L’intérieur de la cathédrale est richement décoré avec son autel recouvert d’or. La cathédrale n’ayant qu’une fonction de nécropole, la nef semble vide. Les tombeaux des empereurs et de leur famille ont été disposés de façon un peu anarchique dans les allées de la cathédrale.

Intérieur de la cathédrale Saint-Pierre-et-Saint-Paul où sont enterrés les membres de la famille impériale (Photo : Histoires Royales)
Les tombeaux d’Elisabeth 1e, de Catherine 1e et Pierre 1e le Grand (Photo : Histoires Royales)
Les tombes sont toutes identiques (Photo : Histoires Royales)
Photos de la crypte impériale à Saint-Pétersbourg (Photo : Histoires Royales)

L’empereur Nicolas II, son épouse et leurs enfants, qui ont été assassinés, ont une chapelle qui leur est réservée dans la cathédrale. Ils ont rejoint la cathédrale en 1998 après la découverte de leur corps. Ils reposent dans la chapelle Sainte-Catherine située après l’entrée, donnant sur l’intérieur de la cathédrale. Trois petites tombes se trouvent aussi à l’entrée, dans une petite alcôve et ne donnent pas directement sur l’intérieur de la cathédrale.
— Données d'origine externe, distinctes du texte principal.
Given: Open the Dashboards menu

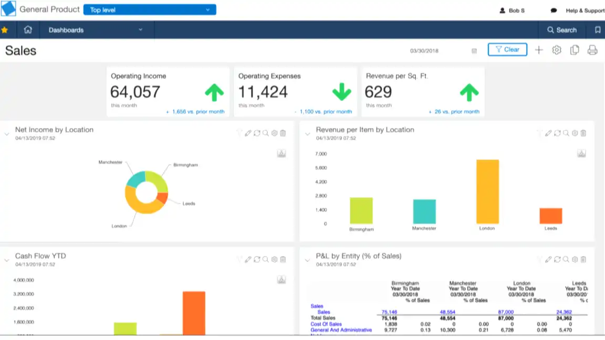Looking at the screenshot, I should (66, 30).
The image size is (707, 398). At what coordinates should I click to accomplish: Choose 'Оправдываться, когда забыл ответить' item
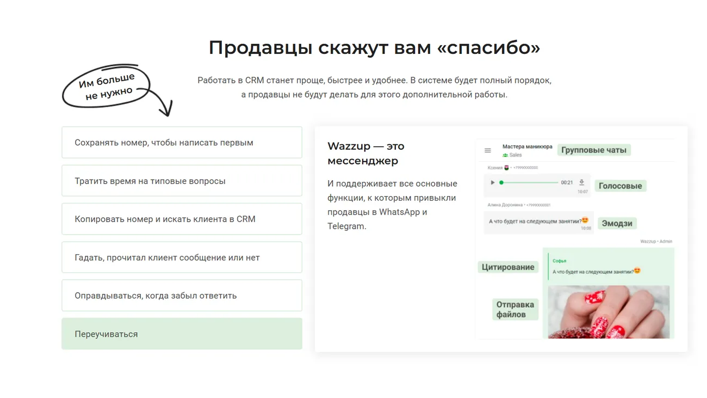tap(182, 296)
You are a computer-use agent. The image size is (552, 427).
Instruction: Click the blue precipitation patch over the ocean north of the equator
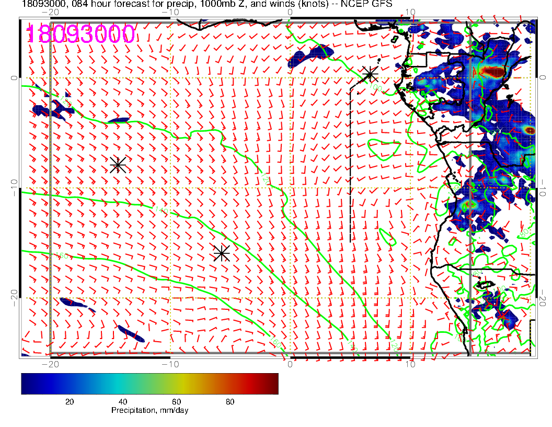pos(311,55)
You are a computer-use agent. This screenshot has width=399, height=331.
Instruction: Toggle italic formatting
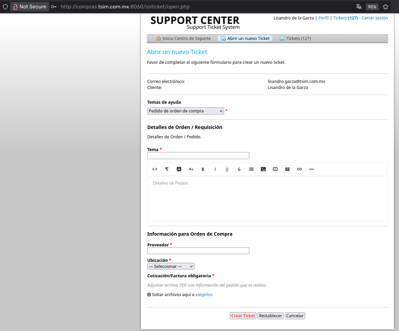point(215,169)
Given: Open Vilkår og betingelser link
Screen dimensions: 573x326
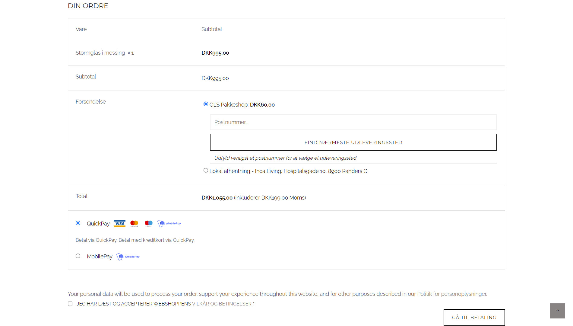Looking at the screenshot, I should pyautogui.click(x=222, y=304).
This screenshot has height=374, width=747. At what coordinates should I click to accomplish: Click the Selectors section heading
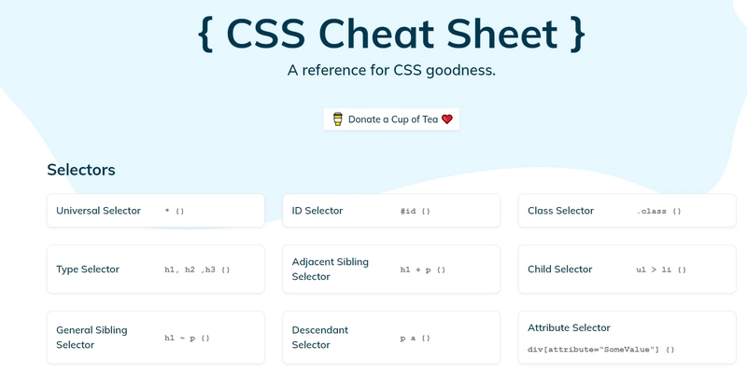[x=81, y=170]
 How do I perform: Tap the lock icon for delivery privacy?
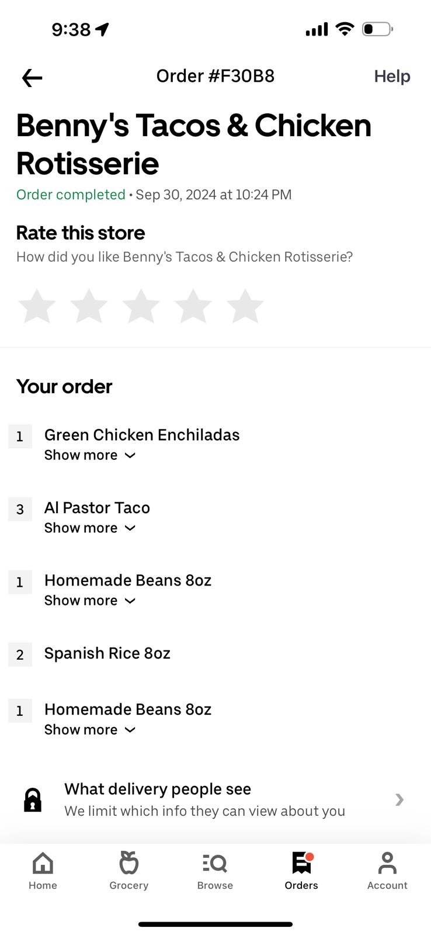pyautogui.click(x=33, y=800)
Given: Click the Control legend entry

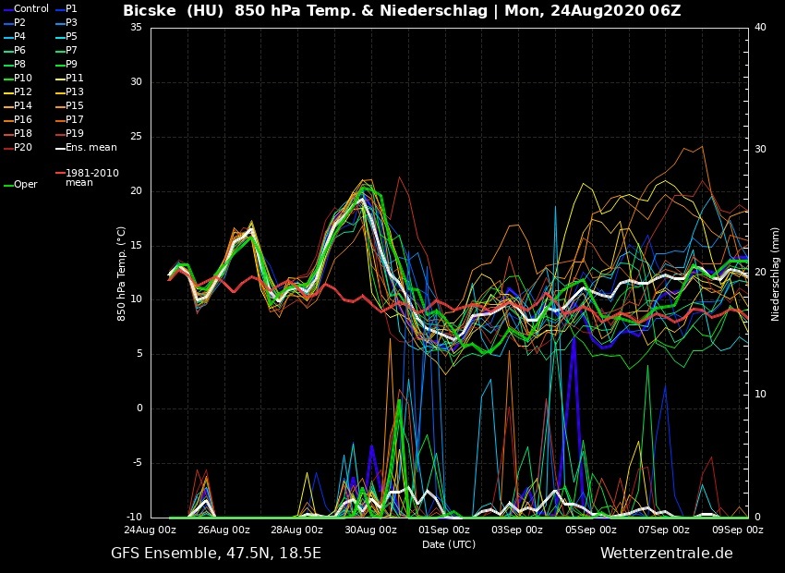Looking at the screenshot, I should [x=30, y=8].
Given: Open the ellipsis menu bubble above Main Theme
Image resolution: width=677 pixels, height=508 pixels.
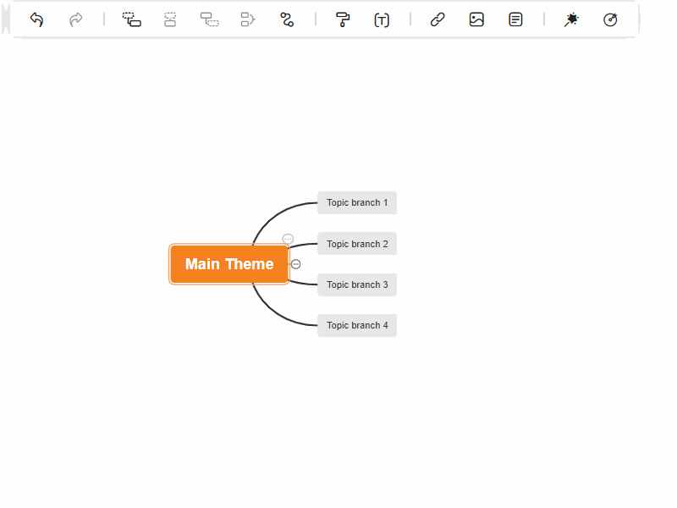Looking at the screenshot, I should click(x=288, y=240).
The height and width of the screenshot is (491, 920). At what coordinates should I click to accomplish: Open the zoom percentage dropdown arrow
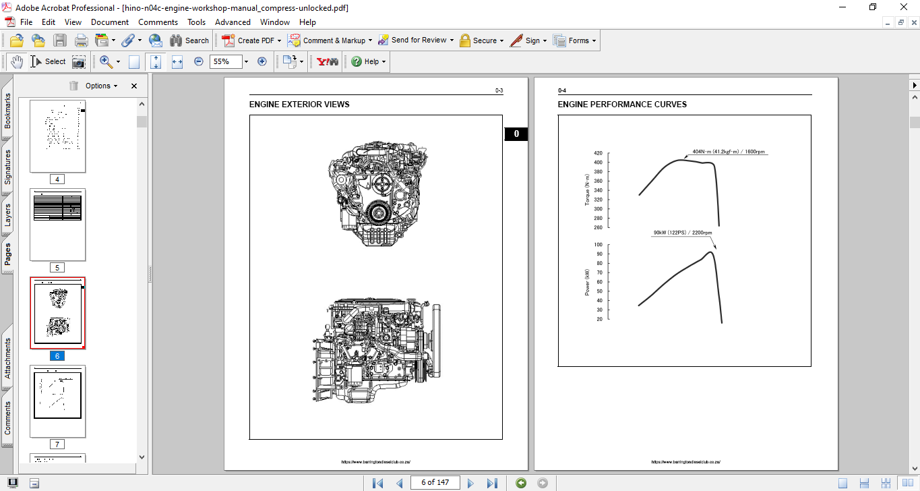click(246, 61)
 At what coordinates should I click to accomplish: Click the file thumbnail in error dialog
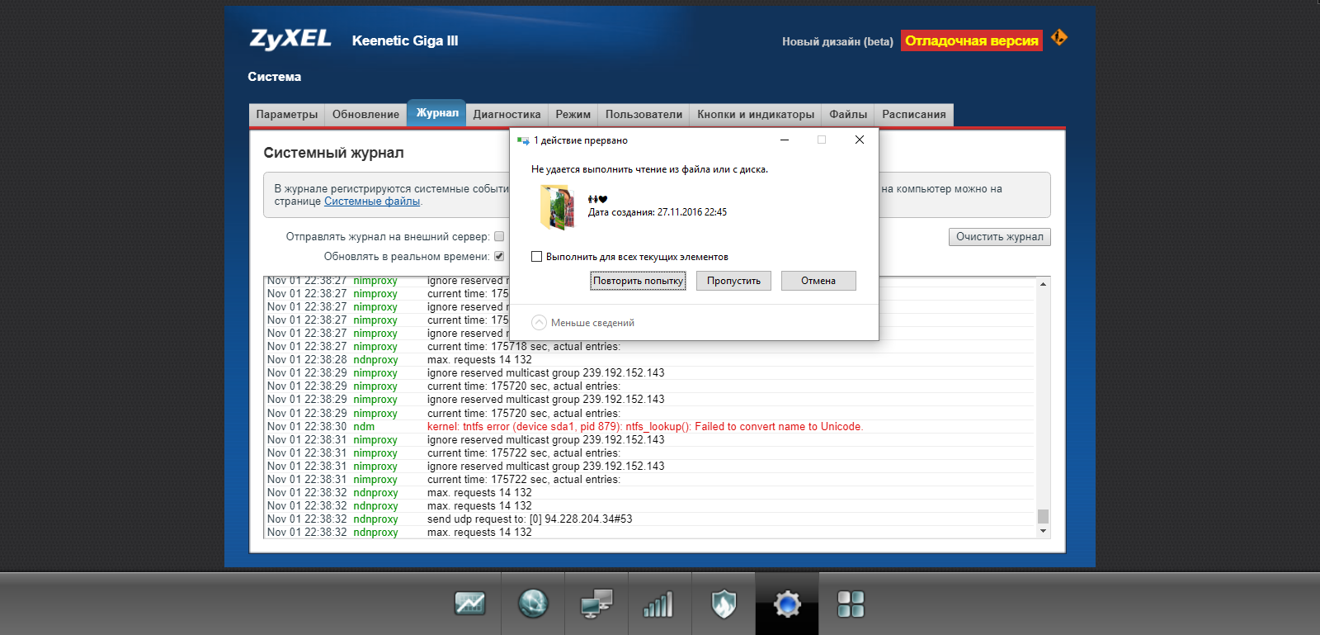(557, 206)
Derrière une porte en bois près de l’entrée de la cathédrale se cache la chapelle Sainte-Catherine, dans laquelle sont inhumés Nicolas II, sa femme et leurs enfants (Photo : Histoires Royales)

Les tombes sont quasiment toutes identiques, celles des enfants étant plus petites. Un aigle bicéphale, symbole impérial, est posé sur chacun des quatre angles du couvercle du tombeau pour indiquer qu’il s’agit d’un souverain. Les autres membres de la famille ont simplement la croix orthodoxe gravée sur le couvercle. Les noms ne figurent pas sur les tombeaux en marbre et ont été ajoutés sur des plaquettes posées devant les tombes.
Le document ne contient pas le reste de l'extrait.